## TRAVAIL DEMANDÉ
[1] Pouvez-vous recopier, dans la chronique sur l'islamophobie, le passage qui va de « Aujourd’hui, les musulmans ; » jusqu'à « justifications, je trouve. » ?
[2] Quels membres de la famille la chronique sur l'islamophobie compte-t-elle parmi les morts ? Nommez-les tous.
[3] Reprenez la chronique sur l'islamophobie à la suite de sa dernière phrase.

## EXTRAIT À LIRE
Je ne sais plus combien j’ai écrit de chroniques sur la peur irrationnelle des musulmans, au fil des années.

C’en est une de plus.

À London, dimanche, dans le sud de l’Ontario, un fou furieux serait donc monté dans sa camionnette et – selon les premiers éléments d’enquête et des déclarations de témoins – il aurait foncé délibérément à très haute vitesse sur une famille musulmane.

Bilan : quatre morts. Le père, la mère, la fille, la grand-mère. Un blessé grave, l’enfant de 9 ans.

C’est l’horreur, je ne sais pas si c’est du terrorisme, mais c’est terrifiant.

Qu’est-ce qui a motivé le suspect ? Les enquêtes journalistiques et policières vont finir par lever le voile. Mais il ne faut pas être Nostradamus pour postuler que ce salaud – pardon, je vais respecter l’orthodoxie journalistique et me corriger immédiatement : ce salaud présumé – s’est empoisonné à la xénophobie badigeonnée d’islamophobie.

Juste dire ça, islamophobie, ça va me valoir des tomates et des roches. Je suis encore fasciné par les débats polarisants suscités par le rejet de ce terme. Il aurait été « inventé » par des islamistes pour étouffer toute critique de l’islam, il ne serait basé que sur du vent, etc., etc.

Le mot décrit pourtant bien les choses : une hostilité face aux musulmans. Quatre Ontariens seraient prêts à en témoigner, de cette hostilité, mais malheureusement ils sont morts.

Comme le mot « francophobe », qui ne fait pas débat au Québec, décrit bien les choses : une hostilité face au fait français dans ce pays.

Comme le mot « antisémitisme » décrit bien les choses : une hostilité face aux juifs, hostilité immémoriale.

Bien sûr que les mots peuvent être utilisés comme bouclier pour se soustraire à toute critique. Ainsi, l’accusation de francophobie peut viser à étouffer toute critique du Québec dans ce pays, ça ne veut pas dire que la francophobie n’existe pas. L’accusation d’antisémitisme peut servir à faire taire toute critique des politiques israéliennes, ça ne veut pas dire que l’antisémitisme n’existe pas. Et l’accusation d’islamophobie peut servir à refroidir des critiques légitimes face à des agissements de musulmans, mais ça ne veut pas dire que la haine des musulmans est une fiction.

J’estime que les gens de bonne foi peuvent faire la différence.

Ça ne veut pas dire que l’islamophobie est une forme de haine plus importante que celle dirigée vers d’autres groupes. Ça nomme une haine qui existe.

De toute façon, la haine radicalisée n’est pas un jet d’eau qui cible un groupe bien précis : c’est plutôt une pluie qui arrose tout ce qui est vu comme étant « différent »…

Aujourd’hui, les musulmans ; demain, les juifs, les frogs, les gais, les Noirs, les poètes, les trans, les gauchistes…

La haine est un orage, elle touche tout le monde, à la fin.

Je note une banalisation de la haine, depuis quelques années. C’est là, dans l’air du temps. Trump en fut un symptôme, plus qu’une cause. Il y a beaucoup de « Oui, mais… », de justifications, je trouve.

## DONNÉES FOURNIES

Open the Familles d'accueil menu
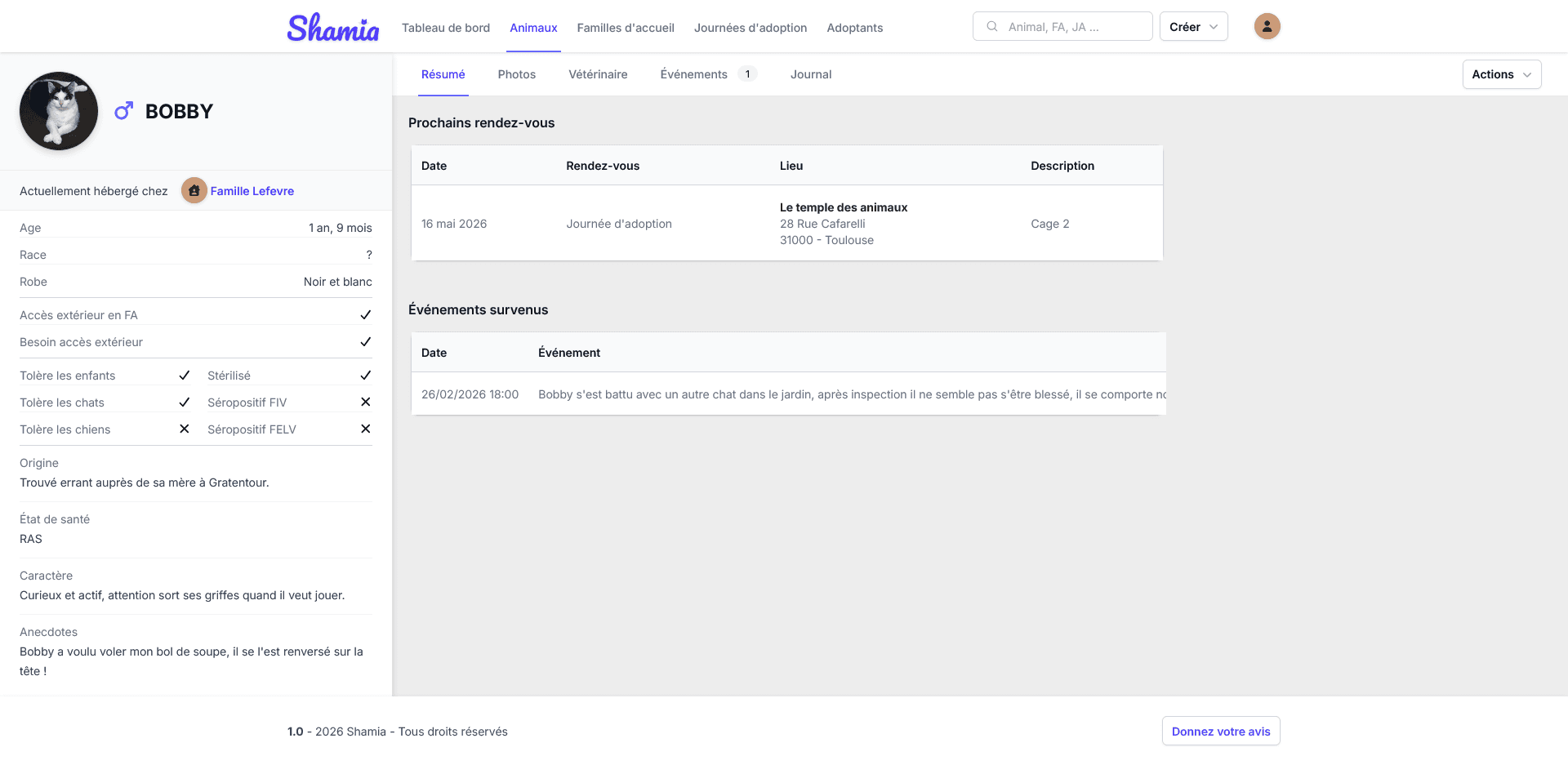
--
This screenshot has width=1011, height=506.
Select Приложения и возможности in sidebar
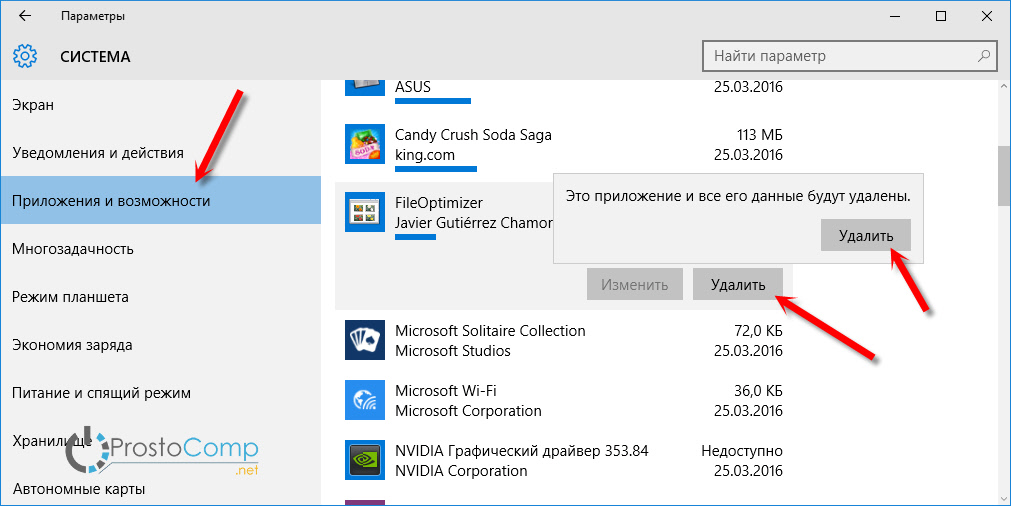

## LES RÉPONSES
[1]
Aujourd’hui, les musulmans ; demain, les juifs, les frogs, les gais, les Noirs, les poètes, les trans, les gauchistes…

La haine est un orage, elle touche tout le monde, à la fin.

Je note une banalisation de la haine, depuis quelques années. C’est là, dans l’air du temps. Trump en fut un symptôme, plus qu’une cause. Il y a beaucoup de « Oui, mais… », de justifications, je trouve.

[2] Le père, la mère, la fille et la grand-mère.

[3]
Prenez l’attaque de la Mosquée de Québec, en deux flashs…

Un, j’ai chroniqué en janvier 2019 sur deux héros de l’attaque, qui ont tenté de neutraliser le tireur. Azzedine Soufiane et Aymen Derbali ont été décorés (M. Soufiane le fut à titre posthume) de la Médaille du civisme de l’Assemblée nationale pour acte héroïque…

Vous dire la merde qui s’est alors entassée dans ma messagerie, après cette chronique ! Vous dire les fausses équivalences, la banalisation et le mépris exprimés par nombre de lecteurs à l’égard des victimes de la Mosquée, à propos du poison d’extrême droite qui a dopé le tireur.

Le pire, c’est que cette banalisation trouve parfois des relais médiatiques : il y a même un désinformateur recyclé dans la politique à clics qui a parlé du tueur comme d’un prisonnier politique

Deux, le cimetière musulman de Québec. L’attaque de la Mosquée a mis en relief l’absence de cimetière dans la région. On a entrepris d’en aménager un, peut-être à Saint-Apollinaire, et…

Et ce fut un freak show de calibre olympique, mené par des villageois effrayés qui ont comiquement justifié leur hostilité avec tout le catalogue Sears des préjugés antimusulmans.

Ils étaient effrayés par… des musulmans morts. Imaginez quand ils sont vivants, ces musulmans. Mais bon, l’islamophobie n’existe pas.

Cette hostilité ne connaît pas de frontières, by the way. Ce n’est pas unique au Québec. Voyez Jeff Bennett, ex-candidat conservateur à London, qui a décrit ces derniers jours les horreurs qu’il entendait sur les musulmans, quand il faisait du porte-à-porte en 2014…

Ce n’est pas la première fois que je le souligne : il est terrifiant, ce climat où on désigne des ennemis du groupe, de la majorité, un peu partout en Occident, où l’Autre est déshumanisé. C’est une forme de fascisme que de voir des Ennemis du Peuple partout.

Trump n’a pas inventé ce discours fascisant, mais il l’a amplifié. Il a tué les stigmates l’accompagnant. Et ce discours-là, mille fois répété, mille fois cliqué, mille fois banalisé, mille fois glorifié, eh bien, il finit par s’incruster dans des esprits troublés : musulman = ennemi, l’Autre est une menace, il faut se « défendre »…

Et des fois, il y en a un qui mord à l’hameçon des propagateurs de haine. Il y en a un qui enfile un gilet pare-balles et son casque comme un bon petit soldat de plomb, qui monte dans sa camionnette et qui part à la recherche d’un « ennemi » à écraser…

Et des fois, il en trouve un.

Ou cinq.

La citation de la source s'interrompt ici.